Mind you, this isn’t just about my patient, or about me — such infuriating events take place innumerable times in countless offices, hospitals, and clinics around the country every day, wasting everyone’s valuable time with no evidence whatsoever that they improve the quality of care.

Such struggles are an inevitable part of a healthcare system that values profits over people. The debates require a veritable army of staff on both sides to navigate what should often be very straightforward treatment issues.

Here’s a timeline of what happened. It’s Part 2 of the case presented a couple of weeks ago, which appeared with the patient’s permission (certain details changed).

February 6:  Patient notifies me he needs a corticosteroid injection for back pain, which is contraindicated with his current HIV therapy due to a potentially serious drug interaction. We set up a video visit to discuss alternative HIV treatment options.

February 7:  Televisit. I explain some treatment options, which I outline as bictegravir/TAF/FTC, dolutegravir/3TC, or doravirine plus TAF/FTC. He opts for the doravirine option based on side effects from previous treatments. Prescription sent to pharmacy.

I mention to him that doravirine sometimes requires a prior authorization. I also tell him that with his employer-provided insurance, it most likely will be fine. After all, the guy has a high-powered job in a very well known organization. He must have good coverage.

Furthermore, while HIV treatment remains quite expensive, none of the alternatives I’ve offered costs significantly more than what he’s currently receiving, and some cost less — at least based on the prices available to us.

Ha. Not so fast.

February 10: Message from patient that his pharmacy told him doravirine wasn’t covered. Needs a prior authorization.

I ask our pharmacy team, which consists of pharmacists and pharmacy techs hired for this express purpose, to help with it. They send it in, along with my office note from the televisit which justifies the reason for the treatment change.
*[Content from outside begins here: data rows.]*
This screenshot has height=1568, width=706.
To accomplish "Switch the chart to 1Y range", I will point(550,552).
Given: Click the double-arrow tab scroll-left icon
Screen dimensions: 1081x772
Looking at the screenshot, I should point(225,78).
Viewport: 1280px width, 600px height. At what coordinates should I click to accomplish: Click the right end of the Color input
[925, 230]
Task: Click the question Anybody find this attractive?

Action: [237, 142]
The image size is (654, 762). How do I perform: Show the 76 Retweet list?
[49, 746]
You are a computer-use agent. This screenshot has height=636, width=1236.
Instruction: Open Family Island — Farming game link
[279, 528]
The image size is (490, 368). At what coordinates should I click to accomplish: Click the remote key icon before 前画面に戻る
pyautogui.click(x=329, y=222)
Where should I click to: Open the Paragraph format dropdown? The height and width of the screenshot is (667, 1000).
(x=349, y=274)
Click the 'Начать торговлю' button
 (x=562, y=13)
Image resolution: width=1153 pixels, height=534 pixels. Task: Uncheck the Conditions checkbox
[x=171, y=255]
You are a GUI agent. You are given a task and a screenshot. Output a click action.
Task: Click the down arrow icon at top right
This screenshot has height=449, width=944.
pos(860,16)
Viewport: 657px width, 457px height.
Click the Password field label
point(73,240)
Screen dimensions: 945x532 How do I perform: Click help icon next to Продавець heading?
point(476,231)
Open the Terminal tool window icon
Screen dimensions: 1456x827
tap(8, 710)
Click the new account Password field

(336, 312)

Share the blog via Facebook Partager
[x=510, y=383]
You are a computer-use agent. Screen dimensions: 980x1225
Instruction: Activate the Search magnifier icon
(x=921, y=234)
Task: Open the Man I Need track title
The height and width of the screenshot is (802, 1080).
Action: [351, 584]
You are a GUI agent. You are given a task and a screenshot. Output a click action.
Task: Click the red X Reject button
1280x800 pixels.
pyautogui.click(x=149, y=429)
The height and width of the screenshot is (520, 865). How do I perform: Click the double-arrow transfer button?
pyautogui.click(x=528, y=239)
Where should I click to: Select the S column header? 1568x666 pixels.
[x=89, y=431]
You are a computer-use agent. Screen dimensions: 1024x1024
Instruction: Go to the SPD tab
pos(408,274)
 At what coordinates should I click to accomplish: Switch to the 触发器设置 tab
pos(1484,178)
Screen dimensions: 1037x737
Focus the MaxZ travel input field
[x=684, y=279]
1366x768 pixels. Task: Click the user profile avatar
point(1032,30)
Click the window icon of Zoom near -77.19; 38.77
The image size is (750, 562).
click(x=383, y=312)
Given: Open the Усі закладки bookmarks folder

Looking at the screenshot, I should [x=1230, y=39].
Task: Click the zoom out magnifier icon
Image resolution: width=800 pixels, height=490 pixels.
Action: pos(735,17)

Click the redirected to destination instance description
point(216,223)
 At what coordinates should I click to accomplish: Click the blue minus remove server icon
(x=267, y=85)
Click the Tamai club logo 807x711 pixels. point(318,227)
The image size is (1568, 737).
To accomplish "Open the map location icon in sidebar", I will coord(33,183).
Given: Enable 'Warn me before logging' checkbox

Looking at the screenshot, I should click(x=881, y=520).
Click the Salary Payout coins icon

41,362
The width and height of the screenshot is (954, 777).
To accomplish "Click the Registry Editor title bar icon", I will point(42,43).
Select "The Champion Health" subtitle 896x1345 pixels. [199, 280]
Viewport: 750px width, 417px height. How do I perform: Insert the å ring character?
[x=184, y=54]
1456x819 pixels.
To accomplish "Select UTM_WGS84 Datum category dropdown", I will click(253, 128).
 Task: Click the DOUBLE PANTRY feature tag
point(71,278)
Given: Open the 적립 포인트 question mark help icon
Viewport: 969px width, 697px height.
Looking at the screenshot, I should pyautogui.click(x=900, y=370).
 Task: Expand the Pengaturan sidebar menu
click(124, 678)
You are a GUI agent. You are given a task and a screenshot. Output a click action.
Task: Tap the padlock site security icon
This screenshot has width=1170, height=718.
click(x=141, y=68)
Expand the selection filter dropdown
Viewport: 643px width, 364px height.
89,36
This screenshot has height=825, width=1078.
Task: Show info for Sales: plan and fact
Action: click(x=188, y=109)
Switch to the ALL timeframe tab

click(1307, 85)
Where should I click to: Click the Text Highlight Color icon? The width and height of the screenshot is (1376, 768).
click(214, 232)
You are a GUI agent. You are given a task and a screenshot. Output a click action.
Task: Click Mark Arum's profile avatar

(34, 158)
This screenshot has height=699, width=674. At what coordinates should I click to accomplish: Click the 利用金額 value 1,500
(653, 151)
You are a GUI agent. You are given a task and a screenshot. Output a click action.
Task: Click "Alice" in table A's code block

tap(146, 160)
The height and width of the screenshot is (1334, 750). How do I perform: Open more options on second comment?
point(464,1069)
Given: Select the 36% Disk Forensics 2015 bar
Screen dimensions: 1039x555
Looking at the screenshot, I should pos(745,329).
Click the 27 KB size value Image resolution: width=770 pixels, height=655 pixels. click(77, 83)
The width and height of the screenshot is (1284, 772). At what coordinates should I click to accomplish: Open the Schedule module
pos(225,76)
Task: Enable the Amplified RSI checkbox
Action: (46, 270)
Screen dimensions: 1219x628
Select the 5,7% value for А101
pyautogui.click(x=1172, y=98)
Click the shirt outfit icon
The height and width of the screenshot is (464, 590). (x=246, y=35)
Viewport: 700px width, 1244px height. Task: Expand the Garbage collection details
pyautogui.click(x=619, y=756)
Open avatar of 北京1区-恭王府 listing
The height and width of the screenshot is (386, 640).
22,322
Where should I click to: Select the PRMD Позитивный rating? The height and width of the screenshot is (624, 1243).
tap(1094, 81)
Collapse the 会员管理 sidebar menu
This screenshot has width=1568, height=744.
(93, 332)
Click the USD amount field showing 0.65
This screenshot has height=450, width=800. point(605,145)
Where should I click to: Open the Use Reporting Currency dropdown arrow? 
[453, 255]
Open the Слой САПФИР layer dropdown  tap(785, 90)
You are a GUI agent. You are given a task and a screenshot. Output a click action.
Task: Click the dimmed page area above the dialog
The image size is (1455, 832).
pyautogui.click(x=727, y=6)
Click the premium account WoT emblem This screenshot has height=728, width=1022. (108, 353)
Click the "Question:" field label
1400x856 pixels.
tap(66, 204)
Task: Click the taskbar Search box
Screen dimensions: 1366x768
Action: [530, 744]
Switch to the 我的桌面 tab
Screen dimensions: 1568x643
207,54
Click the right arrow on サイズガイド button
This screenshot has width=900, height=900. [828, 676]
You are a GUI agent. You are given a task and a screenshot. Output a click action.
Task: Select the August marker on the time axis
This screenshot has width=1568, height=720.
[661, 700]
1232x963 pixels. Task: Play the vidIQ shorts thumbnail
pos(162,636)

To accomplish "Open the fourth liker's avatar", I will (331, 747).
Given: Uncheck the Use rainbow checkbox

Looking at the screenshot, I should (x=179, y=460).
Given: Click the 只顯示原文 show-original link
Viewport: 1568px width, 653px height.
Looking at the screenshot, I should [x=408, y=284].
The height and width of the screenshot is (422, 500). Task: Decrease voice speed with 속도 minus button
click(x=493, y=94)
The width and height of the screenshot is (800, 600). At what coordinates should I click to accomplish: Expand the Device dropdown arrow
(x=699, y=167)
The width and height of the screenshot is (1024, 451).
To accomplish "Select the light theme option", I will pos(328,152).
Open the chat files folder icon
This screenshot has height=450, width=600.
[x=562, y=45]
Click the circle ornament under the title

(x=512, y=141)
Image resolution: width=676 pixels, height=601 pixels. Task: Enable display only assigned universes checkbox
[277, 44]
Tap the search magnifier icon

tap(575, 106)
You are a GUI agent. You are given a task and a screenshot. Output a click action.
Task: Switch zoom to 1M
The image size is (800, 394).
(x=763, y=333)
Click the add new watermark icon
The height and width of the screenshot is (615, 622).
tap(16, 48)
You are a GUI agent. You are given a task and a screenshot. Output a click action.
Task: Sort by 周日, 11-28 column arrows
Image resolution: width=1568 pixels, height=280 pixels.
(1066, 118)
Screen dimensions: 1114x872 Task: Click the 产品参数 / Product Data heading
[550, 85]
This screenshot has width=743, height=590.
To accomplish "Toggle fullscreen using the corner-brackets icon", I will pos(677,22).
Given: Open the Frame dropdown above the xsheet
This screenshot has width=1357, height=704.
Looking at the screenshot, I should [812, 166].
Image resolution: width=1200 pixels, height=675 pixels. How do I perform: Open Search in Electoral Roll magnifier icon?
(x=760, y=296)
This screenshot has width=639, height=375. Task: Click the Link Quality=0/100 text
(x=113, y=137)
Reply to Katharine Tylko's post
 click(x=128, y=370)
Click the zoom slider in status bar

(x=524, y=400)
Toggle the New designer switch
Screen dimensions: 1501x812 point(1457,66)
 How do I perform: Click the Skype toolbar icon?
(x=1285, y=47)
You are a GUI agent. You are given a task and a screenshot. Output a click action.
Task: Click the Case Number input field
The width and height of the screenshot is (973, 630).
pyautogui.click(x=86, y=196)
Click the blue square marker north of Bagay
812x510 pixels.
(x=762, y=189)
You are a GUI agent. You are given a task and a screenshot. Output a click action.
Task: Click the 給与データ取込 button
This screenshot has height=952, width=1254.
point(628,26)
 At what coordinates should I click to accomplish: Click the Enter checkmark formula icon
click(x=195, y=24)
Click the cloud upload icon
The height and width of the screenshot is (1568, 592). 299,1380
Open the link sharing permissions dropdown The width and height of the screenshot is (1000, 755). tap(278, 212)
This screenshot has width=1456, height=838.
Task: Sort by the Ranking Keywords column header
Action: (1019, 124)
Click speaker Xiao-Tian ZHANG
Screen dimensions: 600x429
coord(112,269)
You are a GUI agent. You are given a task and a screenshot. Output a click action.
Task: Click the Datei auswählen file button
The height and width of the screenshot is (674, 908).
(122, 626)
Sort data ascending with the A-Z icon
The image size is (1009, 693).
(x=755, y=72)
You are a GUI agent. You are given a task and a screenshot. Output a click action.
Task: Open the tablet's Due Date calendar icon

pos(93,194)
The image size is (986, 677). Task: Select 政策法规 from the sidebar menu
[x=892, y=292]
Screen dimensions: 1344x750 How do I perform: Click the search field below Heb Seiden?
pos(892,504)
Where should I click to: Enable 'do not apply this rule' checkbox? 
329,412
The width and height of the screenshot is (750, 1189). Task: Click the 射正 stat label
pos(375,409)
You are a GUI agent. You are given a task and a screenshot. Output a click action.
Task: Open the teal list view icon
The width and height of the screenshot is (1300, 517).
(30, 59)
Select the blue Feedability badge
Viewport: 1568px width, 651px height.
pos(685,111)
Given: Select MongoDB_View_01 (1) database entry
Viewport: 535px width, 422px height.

February 14: I hear from the pharmacy team — prior authorization has been denied. Oh, and there’s this message:

Alternative Requested:  PIFELTRO [doravirine] is NON-FORMULARY. MUST USE EFAVIRENZ, NEVIRAPINE, EDURANT. Call xxx-xxx-xxxx.

Well, this is a joyful Valentine’s Day present. They obviously don’t know his medical history, or much about HIV treatment. Why can I make this assumption?

  • Efavirenz caused severe side effects years ago — he can’t take that.
  • Nevirapine is not recommended in any treatment guidelines anymore, especially in people (like my patient) with high CD4 cell counts, as this increases the risk of severe hypersensitivity — he can’t take that.
  • Edurant (rilpivirine) should not be given to people with low stomach acidity since it won’t be fully absorbed — he can’t take that.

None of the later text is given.